We're not telling you to plan your autumn agenda around these wonderfully weird gatherings, but if you happen to be meeting in the neighborhood...
World Chicken Festival
Sept. 22-25, London, Ky.
This will be the 22nd annual celebration of all things poultry here in London, Ky., in the heart of Daniel Boone National Forest, where the catchphrase is "Feel the Egg-citement!" Among the events are the Grand Parade (this year's theme: "Something to Crow About"; participants strut down Main Street in homemade chicken costumes). A colorful midway features games of skill (e.g., the inevitable egg toss) and entertainment comes from the likes of Jerry Isaacs' Red Hen Boogie Band. Don't miss the display of the World's Largest Skillet -- an impressive 700-pound, 11-gauge, hot-rolled, stainless-steel beauty that requires some 300 gallons of cooking oil to fry up 600 quarters of chicken at a time.
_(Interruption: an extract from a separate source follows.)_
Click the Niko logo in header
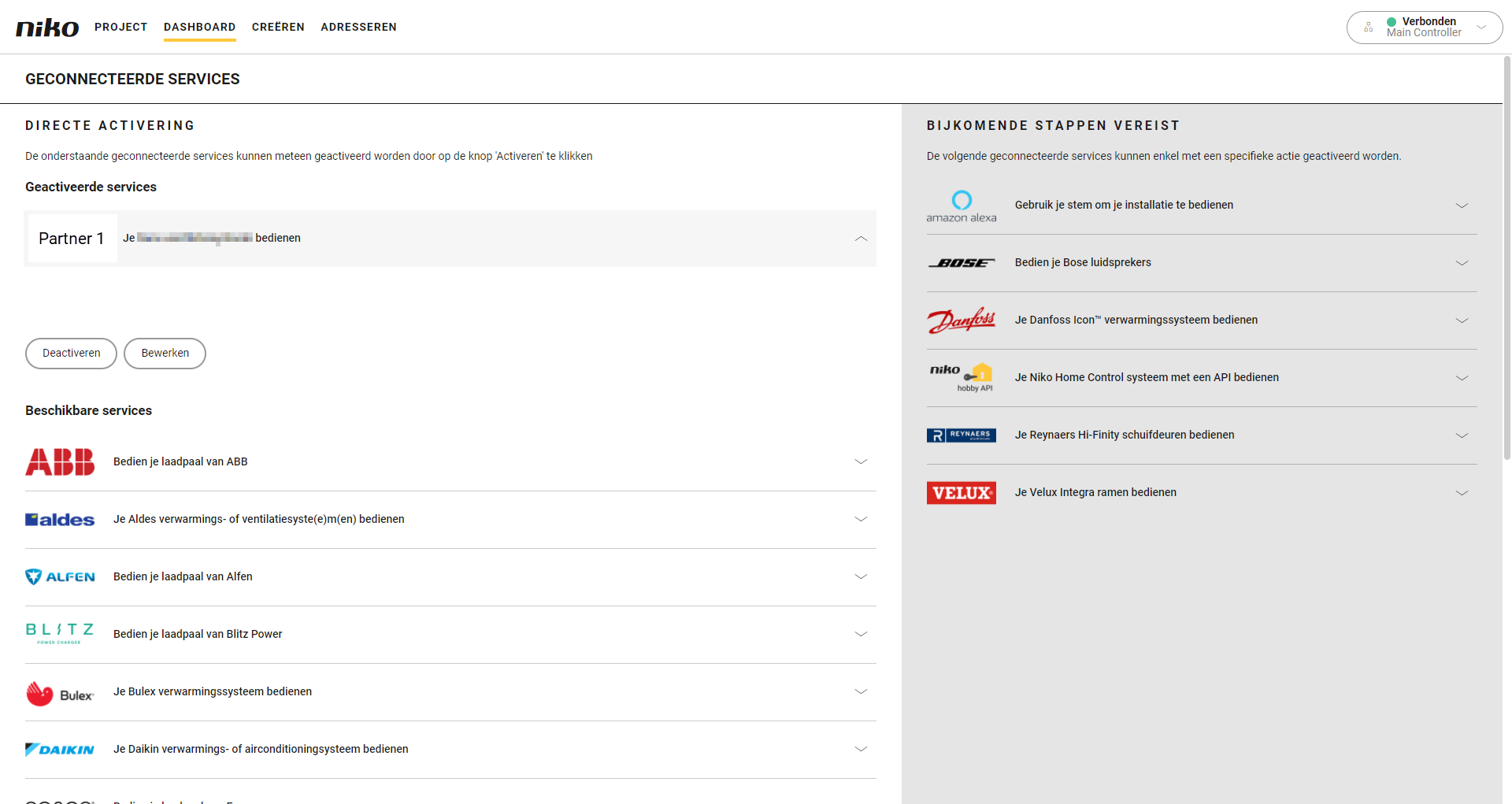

Boogie Woogie Fire Ant Festival
Oct. 7-8, Marshall, Texas
We're talking about the red imported fire ant, so named because it was accidently brought into the States in the 1930s aboard a South American freighter docked in Mobile, Ala., and now infests much of the South. And it stings. So, heck, let's gather at the historic Courthouse Square in downtown Marshall and celebrate the critter with a fire-ant calling contest, "gurning" (ugly face-making), a diaper derby (don't ask), lots of food and much more.
Banner Elk Woolly Worm Festival
Oct. 15-16, Banner Elk, N.C.
The highlight here is the worm race, during which the little crawlers hustle upward on "lanes" of string, with the winning "coach" pocketing a cool $1,000. The victorious worm (actually a caterpillar) is then examined by forecasters, who can predict the severity of the upcoming winter based on the champ's colors with an 85 percent rate of accuracy as recorded over the 24-year history of the fest. There's also "performances by dance teams and local entertainment," and a competition known as the Woolly Worm Woad Wace (something Elmer Fudd would love).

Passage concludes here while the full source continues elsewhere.